If r = (x, y, z) and r = norm(r), compute curl [f(r)r], where f is a differentiable function.
I'm confused at what [f(r)r] means. Would I take each partial derivative of r and dot product it with r?
The Key Idea is that $\displaystyle f(r)=f(\sqrt{x^2+y^2+z^2})$ is a scalar and $\displaystyle \mathbf{r}$ is a vector.
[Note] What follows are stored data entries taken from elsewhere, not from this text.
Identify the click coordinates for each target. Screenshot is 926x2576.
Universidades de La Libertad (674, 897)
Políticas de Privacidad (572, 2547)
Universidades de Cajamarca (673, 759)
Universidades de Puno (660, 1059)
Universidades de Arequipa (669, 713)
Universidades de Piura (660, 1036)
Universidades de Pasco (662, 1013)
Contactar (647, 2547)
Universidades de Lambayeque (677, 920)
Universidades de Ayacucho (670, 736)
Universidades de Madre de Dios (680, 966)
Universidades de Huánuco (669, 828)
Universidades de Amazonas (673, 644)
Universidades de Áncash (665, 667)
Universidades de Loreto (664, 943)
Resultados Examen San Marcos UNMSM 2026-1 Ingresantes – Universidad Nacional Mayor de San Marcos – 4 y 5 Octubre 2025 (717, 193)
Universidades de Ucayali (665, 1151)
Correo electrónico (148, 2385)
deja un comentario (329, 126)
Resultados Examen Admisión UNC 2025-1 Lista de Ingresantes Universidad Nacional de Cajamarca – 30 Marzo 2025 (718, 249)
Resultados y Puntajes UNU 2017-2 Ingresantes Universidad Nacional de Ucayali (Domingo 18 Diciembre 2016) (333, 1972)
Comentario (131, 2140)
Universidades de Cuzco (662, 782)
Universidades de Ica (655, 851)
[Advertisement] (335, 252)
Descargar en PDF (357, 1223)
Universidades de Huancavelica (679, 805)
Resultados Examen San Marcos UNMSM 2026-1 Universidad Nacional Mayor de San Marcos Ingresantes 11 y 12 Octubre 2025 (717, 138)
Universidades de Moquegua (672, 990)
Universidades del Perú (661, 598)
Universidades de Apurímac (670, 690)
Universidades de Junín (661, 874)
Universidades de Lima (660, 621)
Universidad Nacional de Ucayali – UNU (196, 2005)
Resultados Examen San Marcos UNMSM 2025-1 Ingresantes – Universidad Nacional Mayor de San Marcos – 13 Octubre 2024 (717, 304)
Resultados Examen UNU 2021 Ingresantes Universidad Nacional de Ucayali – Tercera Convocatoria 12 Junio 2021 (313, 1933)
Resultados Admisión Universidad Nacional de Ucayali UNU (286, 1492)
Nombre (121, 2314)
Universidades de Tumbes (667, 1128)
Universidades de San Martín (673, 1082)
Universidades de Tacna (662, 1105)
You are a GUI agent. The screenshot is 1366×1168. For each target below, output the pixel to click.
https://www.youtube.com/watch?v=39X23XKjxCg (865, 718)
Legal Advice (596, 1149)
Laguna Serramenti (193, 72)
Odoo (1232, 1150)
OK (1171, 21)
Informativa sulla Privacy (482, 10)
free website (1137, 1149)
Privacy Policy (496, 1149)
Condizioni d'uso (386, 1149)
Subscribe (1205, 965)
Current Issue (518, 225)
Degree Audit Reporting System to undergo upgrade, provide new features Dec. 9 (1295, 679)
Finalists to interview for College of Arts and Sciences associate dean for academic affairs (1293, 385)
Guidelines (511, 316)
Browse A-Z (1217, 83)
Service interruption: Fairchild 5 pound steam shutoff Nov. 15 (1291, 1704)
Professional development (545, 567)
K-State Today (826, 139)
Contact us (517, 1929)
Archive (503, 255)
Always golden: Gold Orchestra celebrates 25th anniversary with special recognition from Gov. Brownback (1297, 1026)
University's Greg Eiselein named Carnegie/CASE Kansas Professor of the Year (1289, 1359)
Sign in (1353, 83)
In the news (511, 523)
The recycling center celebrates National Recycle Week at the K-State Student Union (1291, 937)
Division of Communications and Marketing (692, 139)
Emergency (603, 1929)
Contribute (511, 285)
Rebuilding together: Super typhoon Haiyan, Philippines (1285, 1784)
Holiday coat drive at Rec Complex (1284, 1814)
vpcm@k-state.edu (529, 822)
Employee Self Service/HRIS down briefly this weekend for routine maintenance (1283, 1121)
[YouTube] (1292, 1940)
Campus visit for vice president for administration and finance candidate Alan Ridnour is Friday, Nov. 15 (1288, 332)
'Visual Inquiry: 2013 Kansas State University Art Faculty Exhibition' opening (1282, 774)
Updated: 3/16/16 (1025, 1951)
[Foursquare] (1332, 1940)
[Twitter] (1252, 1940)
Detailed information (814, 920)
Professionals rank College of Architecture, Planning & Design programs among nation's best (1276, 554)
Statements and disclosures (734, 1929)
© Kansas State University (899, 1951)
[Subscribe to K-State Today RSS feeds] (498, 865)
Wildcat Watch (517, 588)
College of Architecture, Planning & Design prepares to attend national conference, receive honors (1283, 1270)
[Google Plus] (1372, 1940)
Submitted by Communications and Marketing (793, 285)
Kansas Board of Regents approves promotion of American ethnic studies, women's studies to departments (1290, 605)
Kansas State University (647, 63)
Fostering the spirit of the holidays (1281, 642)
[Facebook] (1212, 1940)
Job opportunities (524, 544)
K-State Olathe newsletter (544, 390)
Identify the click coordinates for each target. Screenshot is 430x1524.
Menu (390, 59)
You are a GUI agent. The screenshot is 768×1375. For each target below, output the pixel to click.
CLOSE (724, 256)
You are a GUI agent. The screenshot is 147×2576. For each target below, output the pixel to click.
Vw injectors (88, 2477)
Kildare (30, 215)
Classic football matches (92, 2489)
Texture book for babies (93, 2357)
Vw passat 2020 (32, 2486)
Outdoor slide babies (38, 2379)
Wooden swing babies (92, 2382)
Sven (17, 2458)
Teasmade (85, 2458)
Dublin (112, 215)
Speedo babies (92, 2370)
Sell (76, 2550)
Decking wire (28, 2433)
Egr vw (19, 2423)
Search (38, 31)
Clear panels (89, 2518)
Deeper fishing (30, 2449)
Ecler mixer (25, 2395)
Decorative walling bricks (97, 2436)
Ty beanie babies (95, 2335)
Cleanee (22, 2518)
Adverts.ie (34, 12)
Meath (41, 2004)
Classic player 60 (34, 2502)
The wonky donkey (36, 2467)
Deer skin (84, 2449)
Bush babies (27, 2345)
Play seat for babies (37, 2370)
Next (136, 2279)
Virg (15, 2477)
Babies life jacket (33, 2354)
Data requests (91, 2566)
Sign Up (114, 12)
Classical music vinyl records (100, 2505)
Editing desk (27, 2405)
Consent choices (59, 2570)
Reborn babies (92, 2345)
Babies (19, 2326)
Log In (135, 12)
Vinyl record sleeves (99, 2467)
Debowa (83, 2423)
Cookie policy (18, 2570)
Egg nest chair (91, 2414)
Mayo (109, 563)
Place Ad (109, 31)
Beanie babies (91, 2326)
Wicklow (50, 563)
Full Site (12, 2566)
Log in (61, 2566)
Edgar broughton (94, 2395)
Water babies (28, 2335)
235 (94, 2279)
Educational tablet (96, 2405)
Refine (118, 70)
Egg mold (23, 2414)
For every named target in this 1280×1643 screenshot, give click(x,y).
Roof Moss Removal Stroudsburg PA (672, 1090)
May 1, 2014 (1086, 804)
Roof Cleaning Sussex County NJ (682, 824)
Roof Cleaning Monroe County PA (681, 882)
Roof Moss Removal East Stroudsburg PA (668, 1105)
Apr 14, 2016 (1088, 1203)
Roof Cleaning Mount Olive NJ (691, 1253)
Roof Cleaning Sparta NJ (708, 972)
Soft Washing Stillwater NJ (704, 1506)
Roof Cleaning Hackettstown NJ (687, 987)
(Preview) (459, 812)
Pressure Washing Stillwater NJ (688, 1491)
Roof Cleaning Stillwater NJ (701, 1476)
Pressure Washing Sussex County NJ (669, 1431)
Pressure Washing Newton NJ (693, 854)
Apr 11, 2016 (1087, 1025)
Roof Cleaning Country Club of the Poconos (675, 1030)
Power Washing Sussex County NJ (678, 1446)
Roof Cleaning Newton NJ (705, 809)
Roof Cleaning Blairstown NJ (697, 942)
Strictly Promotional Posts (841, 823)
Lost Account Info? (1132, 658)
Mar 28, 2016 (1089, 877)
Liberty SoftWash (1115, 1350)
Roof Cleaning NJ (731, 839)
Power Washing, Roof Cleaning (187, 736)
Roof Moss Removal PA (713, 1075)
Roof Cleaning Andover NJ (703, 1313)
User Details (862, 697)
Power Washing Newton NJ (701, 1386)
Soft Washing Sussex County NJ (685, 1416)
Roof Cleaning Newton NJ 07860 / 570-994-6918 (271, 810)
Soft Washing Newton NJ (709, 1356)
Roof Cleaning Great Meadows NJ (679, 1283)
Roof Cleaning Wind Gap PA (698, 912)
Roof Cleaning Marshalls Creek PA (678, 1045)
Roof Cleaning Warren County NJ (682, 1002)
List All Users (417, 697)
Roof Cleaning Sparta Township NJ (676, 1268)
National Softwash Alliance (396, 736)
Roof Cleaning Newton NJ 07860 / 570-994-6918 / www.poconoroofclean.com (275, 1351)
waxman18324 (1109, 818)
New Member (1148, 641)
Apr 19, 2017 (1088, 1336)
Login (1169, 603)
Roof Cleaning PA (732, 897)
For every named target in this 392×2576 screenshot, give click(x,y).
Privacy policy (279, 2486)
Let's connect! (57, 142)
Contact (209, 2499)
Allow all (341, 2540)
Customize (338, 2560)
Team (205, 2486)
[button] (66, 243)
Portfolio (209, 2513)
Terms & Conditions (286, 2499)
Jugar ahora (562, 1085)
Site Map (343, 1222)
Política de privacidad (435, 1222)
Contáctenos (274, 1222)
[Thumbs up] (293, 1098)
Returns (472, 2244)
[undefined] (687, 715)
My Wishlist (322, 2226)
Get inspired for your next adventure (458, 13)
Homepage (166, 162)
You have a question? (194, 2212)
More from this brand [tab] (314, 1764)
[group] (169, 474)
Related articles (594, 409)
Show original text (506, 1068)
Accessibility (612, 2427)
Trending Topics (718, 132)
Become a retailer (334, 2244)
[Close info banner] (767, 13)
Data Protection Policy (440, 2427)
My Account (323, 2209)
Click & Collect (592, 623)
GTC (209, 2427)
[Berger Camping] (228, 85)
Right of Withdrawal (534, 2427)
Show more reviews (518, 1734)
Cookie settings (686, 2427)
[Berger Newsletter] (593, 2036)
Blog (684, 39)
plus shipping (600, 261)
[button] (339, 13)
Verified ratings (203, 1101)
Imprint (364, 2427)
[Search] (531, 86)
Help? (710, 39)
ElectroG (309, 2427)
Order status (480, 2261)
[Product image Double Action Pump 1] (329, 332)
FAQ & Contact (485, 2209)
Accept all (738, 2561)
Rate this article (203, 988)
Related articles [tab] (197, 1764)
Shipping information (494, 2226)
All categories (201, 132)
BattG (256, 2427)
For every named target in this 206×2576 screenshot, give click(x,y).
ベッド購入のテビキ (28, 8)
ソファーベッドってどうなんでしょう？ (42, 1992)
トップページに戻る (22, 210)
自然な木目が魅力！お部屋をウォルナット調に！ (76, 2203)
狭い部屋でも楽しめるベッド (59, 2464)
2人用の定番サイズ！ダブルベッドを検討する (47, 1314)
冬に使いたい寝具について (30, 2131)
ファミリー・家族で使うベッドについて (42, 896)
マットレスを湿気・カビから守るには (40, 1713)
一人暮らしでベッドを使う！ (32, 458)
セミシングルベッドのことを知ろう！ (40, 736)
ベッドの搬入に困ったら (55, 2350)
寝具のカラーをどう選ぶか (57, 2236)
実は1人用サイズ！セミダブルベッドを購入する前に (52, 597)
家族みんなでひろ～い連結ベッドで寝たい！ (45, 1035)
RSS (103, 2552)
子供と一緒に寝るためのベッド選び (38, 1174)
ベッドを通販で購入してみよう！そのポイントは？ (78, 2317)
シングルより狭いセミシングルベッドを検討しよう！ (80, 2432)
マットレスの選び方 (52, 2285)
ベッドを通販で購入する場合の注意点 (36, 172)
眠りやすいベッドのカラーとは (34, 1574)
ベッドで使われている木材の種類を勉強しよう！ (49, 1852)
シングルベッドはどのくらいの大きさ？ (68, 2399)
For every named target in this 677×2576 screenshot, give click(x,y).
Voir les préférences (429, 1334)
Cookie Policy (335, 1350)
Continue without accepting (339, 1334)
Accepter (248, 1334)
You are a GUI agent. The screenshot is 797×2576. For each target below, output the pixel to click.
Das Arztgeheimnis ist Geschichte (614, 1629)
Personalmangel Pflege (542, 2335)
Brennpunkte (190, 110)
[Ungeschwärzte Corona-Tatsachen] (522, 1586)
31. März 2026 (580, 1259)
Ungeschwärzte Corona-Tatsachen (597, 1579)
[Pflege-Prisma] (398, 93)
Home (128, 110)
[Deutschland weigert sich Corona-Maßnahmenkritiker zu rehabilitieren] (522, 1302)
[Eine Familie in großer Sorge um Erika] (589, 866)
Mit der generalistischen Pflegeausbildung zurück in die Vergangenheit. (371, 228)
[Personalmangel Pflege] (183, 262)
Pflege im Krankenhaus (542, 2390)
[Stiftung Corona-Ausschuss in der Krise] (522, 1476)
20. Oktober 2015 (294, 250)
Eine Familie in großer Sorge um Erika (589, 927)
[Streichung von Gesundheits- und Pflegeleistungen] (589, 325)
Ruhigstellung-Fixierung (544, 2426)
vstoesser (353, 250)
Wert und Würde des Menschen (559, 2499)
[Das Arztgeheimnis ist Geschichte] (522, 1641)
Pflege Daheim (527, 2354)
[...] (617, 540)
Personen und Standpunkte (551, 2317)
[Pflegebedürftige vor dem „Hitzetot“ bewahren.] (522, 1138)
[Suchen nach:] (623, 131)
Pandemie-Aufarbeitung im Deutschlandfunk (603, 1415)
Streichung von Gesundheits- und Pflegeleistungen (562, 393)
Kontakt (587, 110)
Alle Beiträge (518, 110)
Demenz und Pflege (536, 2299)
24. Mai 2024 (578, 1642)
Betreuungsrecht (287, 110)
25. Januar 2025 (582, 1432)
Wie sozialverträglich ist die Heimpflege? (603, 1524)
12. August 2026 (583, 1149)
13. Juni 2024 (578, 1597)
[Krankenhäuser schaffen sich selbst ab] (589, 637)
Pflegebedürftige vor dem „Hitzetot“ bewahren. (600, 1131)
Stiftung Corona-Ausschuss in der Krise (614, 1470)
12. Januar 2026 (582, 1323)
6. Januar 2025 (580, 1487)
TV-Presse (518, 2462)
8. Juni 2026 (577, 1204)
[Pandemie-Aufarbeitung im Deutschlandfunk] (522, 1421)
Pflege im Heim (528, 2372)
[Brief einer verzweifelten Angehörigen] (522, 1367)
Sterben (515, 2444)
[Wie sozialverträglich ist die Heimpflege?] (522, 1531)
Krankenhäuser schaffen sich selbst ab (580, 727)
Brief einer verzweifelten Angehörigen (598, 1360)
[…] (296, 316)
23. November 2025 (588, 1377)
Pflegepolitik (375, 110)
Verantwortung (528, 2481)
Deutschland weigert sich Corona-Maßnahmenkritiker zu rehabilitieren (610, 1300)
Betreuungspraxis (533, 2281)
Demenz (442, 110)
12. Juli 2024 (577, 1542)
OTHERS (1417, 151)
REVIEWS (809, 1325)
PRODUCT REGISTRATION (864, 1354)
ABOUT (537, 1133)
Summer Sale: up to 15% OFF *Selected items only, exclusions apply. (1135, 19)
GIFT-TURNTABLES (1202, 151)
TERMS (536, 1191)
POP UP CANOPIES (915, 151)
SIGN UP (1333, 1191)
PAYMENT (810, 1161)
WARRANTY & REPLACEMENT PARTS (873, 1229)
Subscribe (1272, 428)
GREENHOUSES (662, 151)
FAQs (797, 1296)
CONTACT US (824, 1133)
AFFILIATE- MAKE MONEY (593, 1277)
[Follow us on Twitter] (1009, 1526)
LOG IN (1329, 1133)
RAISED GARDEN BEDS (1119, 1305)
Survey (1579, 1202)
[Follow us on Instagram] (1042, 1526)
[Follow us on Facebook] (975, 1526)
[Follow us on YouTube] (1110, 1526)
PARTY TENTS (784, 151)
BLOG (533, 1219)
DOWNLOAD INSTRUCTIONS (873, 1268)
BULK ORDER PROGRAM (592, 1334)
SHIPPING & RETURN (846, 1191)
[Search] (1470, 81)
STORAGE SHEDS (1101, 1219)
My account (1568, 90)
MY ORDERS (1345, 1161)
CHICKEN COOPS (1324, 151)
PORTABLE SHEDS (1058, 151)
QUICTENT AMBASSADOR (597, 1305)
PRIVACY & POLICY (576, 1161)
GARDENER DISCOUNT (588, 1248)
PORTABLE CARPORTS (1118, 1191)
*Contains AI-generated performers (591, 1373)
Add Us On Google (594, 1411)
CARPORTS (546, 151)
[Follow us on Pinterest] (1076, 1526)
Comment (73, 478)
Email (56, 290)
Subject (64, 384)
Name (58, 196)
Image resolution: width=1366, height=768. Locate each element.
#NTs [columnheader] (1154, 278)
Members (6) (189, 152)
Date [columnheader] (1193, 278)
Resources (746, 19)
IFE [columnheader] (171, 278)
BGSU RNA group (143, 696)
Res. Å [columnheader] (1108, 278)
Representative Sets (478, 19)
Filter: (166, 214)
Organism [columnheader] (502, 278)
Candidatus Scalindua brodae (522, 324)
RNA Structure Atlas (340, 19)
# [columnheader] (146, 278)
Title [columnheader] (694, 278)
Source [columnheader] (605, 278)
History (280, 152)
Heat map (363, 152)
This gives in Cartesian coordinates
$\displaystyle f(\sqrt{x^2+y^2+z^2})\left( x\mathbf{i}+y\mathbf{j}+z\mathbf{k}\right)= xf(\sqrt{x^2+y^2+z^2})\mathbf{i}+yf(\sqrt{x^2+y^2+ z^2})\mathbf{j}+zf(\sqrt{x^2+y^2+z^2}) \mathbf{k}$
Now we just need to take the curl so we get
$\displaystyle \begin{bmatrix} \mathbf{i} & \mathbf{j} & \mathbf{k} \\\frac{\partial }{\partial x} & \frac{\partial }{\partial y} & \frac{\partial }{\partial z} \\xf(\sqrt{x^2+y^2+z^2}) & yf(\sqrt{x^2+y^2+z^2}) & zf(\sqrt{x^2+y^2+z^2}) \\ \end{bmatrix}$
Note that this is using first principles there are product rules for the divergence, gradient, curl ect.
http://en.wikipedia.org/wiki/Vector_...ifferentiation
But you should know how to work them this way as well.